Mental illness, particularly depressive symptoms, also shows a marked increase during this phase of life [14, 15] and changes in reproductive hormone dynamics during the menopausal transition may contribute to the risk for depression [16]. This phase of life has been labelled “the window of vulnerability” [14].

Middle aged unwell women in primary health care

Symptoms such as malaise, attention deficit, irritability, physical and psychological fatigue are more common today in all age groups, particularly in women. Poor mental health has now become the most common cause of sick leave with the greatest increase for women “in the prime of life” [17, 18]. It is apparent that women suffer long term sickness and ill health more than men [19, 20]. Hence, women in the age group 45–55 years are a very important target group for primary health care (PHC).

PHC is the basis of health care delivery in Sweden and is responsible for the basic needs of the population for healthcare, care of major public health diseases and primary prevention. It has the responsibility for the individual’s overall conditions and needs [21].

The district nurse (DN), also commonly labelled Advanced Practice Nurse (APN) in Primary Health Care with a multidisciplinary PHC background, together with midwifes plays an important and autonomous role in the Swedish PHC system [22]. In Swedish PHC, DN and midwives meet women aged 45–55 years with concerns about their bodily changes and psychological symptoms [23]. Many of these issues involve the normal changes of this phase of life, but cause much concern and increased perception of illness for some women [24]. Prevention based on a holistic approach leads to better care for women with these symptoms [25, 26].

Increased knowledge can improve existing primary care routines for these women. Despite a few studies [8, 27] there is still a lack of knowledge of the prevalence of somatic, psychological and urogenital symptoms as measured by the Menopause Rating Scale (MRS) and the Montgomery-Asberg Depression Rating Scale (MADRS) in PHC. The aim of this study was to estimate the prevalence of these symptoms in women attending PHC and evaluate factors associated with more severe symptoms.

Methods

This cross sectional study was done from March 2009 until December 2010. The study was approved by the Regional Ethical Review Board in Gothenburg Sweden (registration number 041–09; T503–14).

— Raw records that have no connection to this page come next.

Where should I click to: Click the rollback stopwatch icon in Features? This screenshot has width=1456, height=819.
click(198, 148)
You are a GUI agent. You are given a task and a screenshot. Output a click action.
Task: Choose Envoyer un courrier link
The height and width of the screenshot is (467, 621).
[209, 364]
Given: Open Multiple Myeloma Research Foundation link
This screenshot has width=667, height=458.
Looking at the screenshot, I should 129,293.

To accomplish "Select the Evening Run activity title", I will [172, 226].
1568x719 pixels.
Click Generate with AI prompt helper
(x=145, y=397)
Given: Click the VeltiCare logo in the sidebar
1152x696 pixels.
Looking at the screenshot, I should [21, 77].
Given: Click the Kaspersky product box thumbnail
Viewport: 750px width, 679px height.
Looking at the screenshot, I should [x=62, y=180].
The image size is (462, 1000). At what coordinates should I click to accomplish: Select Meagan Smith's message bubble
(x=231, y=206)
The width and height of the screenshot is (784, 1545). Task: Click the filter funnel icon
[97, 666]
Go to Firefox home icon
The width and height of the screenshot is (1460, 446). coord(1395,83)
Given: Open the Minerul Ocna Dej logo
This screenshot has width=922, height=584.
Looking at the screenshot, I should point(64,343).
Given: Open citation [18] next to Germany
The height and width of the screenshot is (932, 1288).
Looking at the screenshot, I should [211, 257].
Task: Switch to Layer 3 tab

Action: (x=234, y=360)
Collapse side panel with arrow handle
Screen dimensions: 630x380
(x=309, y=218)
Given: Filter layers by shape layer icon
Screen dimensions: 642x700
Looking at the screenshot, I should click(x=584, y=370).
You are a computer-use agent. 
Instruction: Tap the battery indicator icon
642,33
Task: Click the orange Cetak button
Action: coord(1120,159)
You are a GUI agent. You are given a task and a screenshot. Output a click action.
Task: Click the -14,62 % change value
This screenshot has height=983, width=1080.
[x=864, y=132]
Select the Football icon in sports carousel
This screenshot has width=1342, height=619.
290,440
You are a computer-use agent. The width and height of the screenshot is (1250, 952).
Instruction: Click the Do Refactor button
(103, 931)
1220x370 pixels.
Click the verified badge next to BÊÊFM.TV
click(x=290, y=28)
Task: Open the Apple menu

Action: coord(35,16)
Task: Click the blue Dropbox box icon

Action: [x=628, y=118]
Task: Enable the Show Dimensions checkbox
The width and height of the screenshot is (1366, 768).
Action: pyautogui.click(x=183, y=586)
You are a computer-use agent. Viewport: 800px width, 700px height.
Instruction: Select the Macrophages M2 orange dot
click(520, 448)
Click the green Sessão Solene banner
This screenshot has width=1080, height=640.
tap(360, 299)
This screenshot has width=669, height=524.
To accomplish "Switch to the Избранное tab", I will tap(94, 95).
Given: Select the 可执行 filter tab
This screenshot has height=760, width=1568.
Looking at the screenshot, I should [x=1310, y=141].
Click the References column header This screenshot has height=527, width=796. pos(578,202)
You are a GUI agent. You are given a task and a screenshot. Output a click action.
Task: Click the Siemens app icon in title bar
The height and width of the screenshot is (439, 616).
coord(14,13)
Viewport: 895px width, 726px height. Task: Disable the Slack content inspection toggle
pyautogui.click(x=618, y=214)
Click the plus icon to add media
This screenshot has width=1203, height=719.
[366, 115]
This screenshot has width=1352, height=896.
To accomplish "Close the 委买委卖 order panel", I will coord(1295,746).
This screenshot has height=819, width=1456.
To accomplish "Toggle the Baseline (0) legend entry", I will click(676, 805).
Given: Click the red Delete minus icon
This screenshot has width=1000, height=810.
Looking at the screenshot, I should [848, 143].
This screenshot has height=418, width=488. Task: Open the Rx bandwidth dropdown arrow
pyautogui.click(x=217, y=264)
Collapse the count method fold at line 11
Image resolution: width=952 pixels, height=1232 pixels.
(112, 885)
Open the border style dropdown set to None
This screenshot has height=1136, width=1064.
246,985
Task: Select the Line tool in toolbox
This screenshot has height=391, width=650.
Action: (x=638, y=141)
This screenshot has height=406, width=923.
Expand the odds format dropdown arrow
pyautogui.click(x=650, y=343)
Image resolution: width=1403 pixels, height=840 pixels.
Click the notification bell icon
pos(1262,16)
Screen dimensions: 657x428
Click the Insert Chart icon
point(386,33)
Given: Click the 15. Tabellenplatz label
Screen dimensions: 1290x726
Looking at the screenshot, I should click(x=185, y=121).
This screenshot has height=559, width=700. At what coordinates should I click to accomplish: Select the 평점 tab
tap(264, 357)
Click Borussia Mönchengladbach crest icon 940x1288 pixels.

Informed consent was obtained from all participants and confidentiality was ensured. All participants were given a description of the study, and informed about the right to decline participation or to withdraw from participation.

Women aged 45–55 years that, for any reason, visited the PHC centers in two municipalities in southwestern Sweden and in a certain predefined period of time were consecutively asked for participation. The inclusion criteria were women aged 45–55 years with no impaired understanding of the Swedish language. No limitation was imposed if they were using any kind of prescription drug.

Data collection

Data collection for this study was collected by means of two self-reported questionnaires, The Menopause Rating Scale (MRS) and the Montgomery-Asberg Depression Rating Scale (MADRS). Apart from the two self-reported questionnaires, the women also answered demographic questions regarding age, educational level, family and work status.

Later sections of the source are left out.